_HOW TO COMPLETE THIS TASK_.
The answer must be every line of the data that holds the word "legend".

_STORED DATA_.
- - - -

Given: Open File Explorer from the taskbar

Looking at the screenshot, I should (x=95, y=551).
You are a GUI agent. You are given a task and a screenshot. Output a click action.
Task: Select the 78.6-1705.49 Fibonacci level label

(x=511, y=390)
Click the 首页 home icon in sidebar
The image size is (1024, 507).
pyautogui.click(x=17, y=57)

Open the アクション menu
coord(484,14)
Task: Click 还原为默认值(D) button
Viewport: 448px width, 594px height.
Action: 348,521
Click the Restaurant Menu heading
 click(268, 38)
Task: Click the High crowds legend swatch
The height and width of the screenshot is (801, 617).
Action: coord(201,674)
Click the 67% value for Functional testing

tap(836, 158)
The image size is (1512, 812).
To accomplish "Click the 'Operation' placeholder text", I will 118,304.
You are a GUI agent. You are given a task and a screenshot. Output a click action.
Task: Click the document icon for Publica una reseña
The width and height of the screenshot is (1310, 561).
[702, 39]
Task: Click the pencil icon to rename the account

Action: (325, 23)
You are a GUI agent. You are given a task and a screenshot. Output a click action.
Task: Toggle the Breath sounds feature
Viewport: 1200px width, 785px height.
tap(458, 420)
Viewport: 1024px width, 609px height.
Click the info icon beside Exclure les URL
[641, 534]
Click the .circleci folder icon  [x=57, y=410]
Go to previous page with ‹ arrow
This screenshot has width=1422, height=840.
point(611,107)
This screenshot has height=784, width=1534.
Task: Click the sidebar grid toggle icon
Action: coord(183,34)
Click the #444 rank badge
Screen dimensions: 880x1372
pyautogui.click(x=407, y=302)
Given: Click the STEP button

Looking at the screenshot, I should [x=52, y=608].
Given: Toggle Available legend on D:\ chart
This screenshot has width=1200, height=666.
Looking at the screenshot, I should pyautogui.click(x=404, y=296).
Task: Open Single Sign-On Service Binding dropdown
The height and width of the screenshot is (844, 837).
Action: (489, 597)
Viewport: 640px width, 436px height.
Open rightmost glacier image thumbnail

- - - -

_OUTPUT OF THE TASK_.
Task: Click the High crowds legend swatch
Given: Toggle Available legend on D:\ chart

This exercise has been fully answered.